Casual employee dismissed for refusing shifts while receiving JobKeeper
The Applicant was receiving JobKeeper payments of $750 per week which was approximately $475 more than his average weekly earnings before he began receiving JobKeeper. The respondent, a labour hire agency that provides ‘front of house’ staff in the hospitality industry, had written to its employees, including the Applicant, on multiple occasions, informing them that to be eligible for these payments, employees must maintain their employment with the respondent by accepting offered shifts.
The Respondent dismissed the Applicant after he failed to accept any of the 58 shifts offered to him from 7 March 2020 until 11 September 2020, informing the Applicant that his failure to accept shifts demonstrated to them that he no longer wished to continue the employment relationship.
Had the Applicant been ‘unfairly dismissed’ as per section 385 of the FW Act?
The FWC had to consider whether the Applicant’s dismissal had been harsh, unjust or unreasonable under section 387 of the FW Act.
When making this consideration the FWC must take into account the following:
- whether there was a valid reason for the dismissal related to the person’s capacity or conduct (including its effect on the safety and welfare of other employees); and
- whether the person was notified of that reason; and
- whether the person was given an opportunity to respond to any reason related to the capacity or conduct of the person; and
- any unreasonable refusal by the employer to allow the person to have a support person present to assist at any discussions relating to dismissal; and
- if the dismissal related to unsatisfactory performance by the person—whether the person had been warned about that unsatisfactory performance before the dismissal; and
- the degree to which the size of the employer’s enterprise would be likely to impact on the procedures followed in effecting the dismissal; and
- the degree to which the absence of dedicated human resource management specialists or expertise in the enterprise would be likely to impact on the procedures followed in effecting the dismissal; and
- any other matters that FWA considers relevant.

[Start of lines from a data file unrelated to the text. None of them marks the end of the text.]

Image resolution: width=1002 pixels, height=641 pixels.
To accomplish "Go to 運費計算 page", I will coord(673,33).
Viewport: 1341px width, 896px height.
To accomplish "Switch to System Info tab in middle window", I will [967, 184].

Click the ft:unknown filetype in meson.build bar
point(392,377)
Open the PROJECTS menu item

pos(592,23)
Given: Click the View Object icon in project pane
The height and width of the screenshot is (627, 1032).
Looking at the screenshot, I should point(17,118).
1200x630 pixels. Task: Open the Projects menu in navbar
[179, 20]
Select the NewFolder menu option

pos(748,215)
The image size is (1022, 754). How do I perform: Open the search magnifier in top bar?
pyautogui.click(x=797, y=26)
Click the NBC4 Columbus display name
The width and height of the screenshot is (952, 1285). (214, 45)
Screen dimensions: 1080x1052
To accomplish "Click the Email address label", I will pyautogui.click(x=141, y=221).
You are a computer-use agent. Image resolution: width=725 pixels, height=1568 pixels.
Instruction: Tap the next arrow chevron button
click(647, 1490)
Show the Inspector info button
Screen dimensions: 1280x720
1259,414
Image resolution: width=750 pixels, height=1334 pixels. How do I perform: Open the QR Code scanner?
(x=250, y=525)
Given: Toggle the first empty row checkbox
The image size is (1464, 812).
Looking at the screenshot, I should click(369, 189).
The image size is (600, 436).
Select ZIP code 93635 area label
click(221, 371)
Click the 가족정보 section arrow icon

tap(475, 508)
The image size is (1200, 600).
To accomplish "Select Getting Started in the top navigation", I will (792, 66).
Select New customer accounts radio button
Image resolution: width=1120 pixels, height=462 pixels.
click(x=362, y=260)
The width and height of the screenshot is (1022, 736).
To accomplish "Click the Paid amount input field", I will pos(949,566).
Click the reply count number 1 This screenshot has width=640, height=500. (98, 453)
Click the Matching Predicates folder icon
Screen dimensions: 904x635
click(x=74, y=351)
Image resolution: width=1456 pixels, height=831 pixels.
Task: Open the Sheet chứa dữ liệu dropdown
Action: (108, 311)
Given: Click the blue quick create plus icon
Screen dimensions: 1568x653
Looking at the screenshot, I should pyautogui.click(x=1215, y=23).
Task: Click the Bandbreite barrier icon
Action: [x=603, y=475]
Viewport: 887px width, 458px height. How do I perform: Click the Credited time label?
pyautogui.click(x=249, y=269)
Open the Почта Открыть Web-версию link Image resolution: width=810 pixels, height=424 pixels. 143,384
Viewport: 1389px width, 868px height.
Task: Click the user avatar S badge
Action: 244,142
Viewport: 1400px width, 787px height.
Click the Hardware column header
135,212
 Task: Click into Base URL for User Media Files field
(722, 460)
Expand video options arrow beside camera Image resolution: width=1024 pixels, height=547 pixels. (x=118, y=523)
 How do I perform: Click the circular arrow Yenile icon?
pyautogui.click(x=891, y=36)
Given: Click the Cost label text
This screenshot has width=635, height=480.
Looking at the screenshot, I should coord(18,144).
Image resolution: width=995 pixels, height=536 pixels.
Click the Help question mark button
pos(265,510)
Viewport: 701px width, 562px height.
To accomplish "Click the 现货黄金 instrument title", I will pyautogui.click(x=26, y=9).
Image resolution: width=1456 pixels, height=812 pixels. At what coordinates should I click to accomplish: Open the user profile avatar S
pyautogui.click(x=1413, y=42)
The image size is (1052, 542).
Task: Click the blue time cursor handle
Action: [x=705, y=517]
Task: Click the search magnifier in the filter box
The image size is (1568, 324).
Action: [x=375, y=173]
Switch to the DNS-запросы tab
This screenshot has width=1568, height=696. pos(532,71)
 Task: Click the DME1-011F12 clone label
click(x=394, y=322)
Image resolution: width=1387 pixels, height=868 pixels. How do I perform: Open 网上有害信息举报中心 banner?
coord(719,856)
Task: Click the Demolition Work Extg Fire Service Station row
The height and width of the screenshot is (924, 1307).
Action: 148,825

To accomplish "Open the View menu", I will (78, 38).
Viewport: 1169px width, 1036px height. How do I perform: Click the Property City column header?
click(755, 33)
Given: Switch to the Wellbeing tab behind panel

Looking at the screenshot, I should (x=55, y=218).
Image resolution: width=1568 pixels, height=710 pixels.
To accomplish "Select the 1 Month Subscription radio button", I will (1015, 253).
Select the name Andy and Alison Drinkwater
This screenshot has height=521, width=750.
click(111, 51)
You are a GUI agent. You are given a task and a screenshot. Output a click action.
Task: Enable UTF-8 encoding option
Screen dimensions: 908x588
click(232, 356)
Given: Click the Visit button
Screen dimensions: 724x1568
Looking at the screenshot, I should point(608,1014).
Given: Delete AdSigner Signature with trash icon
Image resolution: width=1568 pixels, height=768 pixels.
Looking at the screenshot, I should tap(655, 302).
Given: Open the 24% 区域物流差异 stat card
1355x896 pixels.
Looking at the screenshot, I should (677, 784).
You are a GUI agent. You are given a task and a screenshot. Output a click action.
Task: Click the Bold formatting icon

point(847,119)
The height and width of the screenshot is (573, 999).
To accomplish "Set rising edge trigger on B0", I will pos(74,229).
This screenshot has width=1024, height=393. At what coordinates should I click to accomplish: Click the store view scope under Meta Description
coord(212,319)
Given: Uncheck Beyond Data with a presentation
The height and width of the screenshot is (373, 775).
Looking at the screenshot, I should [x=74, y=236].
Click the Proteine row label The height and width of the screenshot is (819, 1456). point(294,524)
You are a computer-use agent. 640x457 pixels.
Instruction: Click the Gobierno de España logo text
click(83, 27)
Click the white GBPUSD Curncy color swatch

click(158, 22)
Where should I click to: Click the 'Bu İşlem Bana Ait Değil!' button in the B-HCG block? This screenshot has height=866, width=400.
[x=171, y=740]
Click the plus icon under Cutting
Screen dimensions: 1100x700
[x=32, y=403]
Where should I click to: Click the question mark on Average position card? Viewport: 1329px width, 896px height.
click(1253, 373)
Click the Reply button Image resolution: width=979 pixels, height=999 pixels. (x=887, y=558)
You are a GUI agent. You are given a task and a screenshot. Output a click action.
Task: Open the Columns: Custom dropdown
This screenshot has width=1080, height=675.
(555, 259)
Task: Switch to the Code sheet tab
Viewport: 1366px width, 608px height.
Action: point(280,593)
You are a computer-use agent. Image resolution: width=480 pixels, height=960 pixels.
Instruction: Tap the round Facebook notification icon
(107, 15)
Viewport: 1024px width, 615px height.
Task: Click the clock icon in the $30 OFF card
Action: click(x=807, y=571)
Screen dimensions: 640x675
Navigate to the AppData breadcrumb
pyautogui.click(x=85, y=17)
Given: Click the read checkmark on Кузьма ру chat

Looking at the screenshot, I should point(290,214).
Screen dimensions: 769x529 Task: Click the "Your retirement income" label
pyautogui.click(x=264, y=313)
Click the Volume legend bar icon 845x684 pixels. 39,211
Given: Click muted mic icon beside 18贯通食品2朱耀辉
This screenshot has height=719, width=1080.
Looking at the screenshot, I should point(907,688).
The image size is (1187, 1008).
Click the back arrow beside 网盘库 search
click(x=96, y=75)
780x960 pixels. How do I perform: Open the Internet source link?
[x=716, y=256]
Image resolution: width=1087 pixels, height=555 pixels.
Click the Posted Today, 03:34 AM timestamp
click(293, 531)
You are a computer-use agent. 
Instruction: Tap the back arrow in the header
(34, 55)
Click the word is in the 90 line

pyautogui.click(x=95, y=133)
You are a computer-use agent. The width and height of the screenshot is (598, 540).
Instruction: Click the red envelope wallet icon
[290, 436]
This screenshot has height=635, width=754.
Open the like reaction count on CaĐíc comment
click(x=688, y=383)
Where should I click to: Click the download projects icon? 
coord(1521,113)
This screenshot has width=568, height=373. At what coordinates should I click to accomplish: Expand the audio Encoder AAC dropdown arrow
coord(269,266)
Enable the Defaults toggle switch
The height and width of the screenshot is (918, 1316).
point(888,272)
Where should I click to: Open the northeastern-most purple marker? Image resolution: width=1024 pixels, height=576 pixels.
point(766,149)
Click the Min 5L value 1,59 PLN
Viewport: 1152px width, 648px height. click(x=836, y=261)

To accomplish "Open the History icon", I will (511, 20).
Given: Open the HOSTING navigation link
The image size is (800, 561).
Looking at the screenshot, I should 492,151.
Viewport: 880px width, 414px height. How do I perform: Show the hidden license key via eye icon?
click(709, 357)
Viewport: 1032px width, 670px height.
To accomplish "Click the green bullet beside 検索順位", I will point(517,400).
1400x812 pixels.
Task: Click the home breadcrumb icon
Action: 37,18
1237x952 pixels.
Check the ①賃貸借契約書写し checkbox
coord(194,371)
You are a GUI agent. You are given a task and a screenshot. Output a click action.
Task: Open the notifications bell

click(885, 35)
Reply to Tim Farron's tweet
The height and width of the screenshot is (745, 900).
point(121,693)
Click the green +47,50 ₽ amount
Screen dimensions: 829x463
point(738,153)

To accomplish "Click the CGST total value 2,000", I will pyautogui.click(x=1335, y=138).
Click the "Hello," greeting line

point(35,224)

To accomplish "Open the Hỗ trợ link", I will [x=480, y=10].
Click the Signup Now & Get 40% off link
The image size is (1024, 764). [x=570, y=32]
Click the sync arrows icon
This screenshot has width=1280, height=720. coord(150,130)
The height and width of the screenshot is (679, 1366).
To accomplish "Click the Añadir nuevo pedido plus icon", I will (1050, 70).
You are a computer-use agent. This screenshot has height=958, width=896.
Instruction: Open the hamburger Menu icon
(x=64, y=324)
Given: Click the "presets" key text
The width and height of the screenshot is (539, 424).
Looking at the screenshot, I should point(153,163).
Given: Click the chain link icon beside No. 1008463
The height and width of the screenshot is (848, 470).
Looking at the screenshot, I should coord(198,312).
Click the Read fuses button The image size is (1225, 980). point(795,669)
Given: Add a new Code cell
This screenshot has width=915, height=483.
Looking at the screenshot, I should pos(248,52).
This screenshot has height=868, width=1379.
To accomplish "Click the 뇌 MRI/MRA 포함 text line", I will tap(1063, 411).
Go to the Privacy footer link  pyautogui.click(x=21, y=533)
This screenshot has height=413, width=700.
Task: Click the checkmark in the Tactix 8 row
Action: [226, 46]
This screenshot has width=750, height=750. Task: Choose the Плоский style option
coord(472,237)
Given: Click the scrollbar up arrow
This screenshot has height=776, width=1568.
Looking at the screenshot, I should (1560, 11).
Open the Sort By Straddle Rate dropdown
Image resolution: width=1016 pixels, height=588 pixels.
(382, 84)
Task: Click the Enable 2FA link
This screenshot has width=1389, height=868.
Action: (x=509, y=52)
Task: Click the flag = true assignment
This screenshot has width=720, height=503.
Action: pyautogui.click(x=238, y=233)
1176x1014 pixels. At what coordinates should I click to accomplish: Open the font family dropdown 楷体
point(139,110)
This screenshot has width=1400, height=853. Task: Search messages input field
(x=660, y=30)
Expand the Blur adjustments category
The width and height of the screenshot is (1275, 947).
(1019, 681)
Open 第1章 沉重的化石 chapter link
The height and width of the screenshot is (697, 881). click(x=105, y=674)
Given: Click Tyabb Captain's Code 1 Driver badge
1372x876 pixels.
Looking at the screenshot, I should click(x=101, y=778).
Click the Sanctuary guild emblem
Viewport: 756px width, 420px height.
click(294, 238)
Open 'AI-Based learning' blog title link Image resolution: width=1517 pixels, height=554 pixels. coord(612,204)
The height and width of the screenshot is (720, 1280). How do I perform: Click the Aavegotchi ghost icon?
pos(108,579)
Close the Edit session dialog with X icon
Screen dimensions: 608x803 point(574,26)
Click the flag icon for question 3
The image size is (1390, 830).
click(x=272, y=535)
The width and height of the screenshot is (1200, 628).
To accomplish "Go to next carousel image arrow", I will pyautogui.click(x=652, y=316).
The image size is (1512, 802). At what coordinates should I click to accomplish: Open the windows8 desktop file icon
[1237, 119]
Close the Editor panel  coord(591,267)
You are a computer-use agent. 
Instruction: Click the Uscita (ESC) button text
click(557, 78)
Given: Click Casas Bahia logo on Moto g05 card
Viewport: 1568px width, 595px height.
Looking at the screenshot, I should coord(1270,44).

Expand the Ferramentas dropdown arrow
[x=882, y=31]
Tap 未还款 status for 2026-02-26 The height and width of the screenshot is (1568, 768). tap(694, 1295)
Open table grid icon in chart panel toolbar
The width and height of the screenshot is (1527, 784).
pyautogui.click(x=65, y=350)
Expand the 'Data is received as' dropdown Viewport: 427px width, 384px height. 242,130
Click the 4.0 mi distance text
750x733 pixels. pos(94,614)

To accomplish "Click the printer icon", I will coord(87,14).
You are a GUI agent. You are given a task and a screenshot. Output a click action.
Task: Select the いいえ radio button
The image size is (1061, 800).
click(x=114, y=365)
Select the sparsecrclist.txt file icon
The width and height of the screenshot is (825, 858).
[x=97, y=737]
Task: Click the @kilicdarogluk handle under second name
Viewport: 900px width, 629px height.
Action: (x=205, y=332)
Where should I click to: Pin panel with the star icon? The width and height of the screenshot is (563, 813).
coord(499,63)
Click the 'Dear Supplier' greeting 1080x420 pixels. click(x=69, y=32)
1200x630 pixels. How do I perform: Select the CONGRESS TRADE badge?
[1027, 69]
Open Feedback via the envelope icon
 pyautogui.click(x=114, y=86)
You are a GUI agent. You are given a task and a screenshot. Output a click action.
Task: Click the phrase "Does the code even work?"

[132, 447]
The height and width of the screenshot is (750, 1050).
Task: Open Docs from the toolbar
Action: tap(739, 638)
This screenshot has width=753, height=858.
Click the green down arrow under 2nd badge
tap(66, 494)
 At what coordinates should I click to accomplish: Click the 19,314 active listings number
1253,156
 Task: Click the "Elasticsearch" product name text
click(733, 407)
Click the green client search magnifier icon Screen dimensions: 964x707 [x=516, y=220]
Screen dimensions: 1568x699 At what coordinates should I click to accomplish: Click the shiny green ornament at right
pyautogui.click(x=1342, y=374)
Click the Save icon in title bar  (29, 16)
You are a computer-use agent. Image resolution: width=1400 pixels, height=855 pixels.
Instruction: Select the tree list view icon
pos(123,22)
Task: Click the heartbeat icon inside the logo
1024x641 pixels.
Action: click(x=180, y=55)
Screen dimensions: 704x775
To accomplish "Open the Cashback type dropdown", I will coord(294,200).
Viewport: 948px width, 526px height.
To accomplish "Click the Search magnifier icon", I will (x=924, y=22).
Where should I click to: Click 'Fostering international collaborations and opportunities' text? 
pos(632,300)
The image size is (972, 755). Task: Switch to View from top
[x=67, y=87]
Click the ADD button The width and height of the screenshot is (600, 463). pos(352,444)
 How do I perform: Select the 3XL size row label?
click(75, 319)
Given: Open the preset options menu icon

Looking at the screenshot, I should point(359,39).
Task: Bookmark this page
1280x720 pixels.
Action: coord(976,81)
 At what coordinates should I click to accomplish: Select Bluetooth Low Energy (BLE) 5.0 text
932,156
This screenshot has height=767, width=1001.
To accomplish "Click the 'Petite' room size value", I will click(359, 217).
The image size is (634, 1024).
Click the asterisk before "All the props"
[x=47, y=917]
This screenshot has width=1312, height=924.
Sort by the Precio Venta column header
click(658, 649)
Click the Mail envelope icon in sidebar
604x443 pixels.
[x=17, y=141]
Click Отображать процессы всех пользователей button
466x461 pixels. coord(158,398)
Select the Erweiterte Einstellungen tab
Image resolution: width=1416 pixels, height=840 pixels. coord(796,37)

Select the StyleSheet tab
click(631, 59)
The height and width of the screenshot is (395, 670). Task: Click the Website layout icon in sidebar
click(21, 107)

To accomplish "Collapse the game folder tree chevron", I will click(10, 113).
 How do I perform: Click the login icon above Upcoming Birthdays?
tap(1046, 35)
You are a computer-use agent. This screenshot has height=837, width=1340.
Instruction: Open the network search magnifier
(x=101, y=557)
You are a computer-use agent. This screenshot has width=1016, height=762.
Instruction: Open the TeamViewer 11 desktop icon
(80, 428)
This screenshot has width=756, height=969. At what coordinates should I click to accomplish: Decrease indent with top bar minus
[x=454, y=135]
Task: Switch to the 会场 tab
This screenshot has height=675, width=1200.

The FWC considered the factors prescribed by section 387 of the FWA and determined that the Applicant’s dismissal had not been harsh, unjust, or unreasonable, and therefore the Applicant had not been unfairly dismissed within section 385 of the FW Act and dismissed the application.
The key considerations that led the FWC’s decision were whether there was a valid reason for the dismissal, notification of the valid reason, and the Applicant’s opportunity to respond.
The FWC was critical of the Applicant’s claim that he wanted to work, stating that his claims were disingenuous and that he had demonstrated an unwillingness to be bound by his employment contract. The FWC also noted that the Applicant’s failure to accept shifts demonstrated a lack of motivation to work and that there was little to no incentive for him to accept shifts as his JobKeeper payments exceeded his pre-COVID-19 earnings.
The Respondent had written to the Applicant on numerous occasions regarding his failure to accept shifts and encouraging him to provide an explanation, noting that his failure to do so may lead to the termination of his employment. The FWC found that the Applicant would have known of the Respondent’s expectation that he accepts shifts in order to maintain his employment and that the Applicant had been notified of the valid reason for his dismissal, prior to the decision being made, and he had been afforded the opportunity to explain his conduct and respond.
The Applicant had claimed that the impact of COVID-19 was an additional relevant matter that the FWC should consider and that the roles that had been offered to him were in high-risk workplaces. The FWC was satisfied that there was work available to the Applicant that was within his skill set and that a substantial proportion of this work was not in high-risk COVID-19 settings. Further, the Applicant had not provided evidence that he was at increased risk due to COVID-19. The FWC noted that since the Applicant had failed to review the details of the shifts offered, he could not have known whether they were in high-risk environments and that his behaviour indicated an intention to reject or decline any shifts offered, regardless of their nature.
The Take Home
The circumstances of this case are highly specific to the COVID-19 and JobKeeper era, which is unprecedented. However, this case represents a clear message from the FWC that if a casual employee continuously refuses to accept shifts offered to them by their employer, an employer may assume that they no longer wish to continue the employment relationship, and, after following the necessary processes and procedures, dismiss them.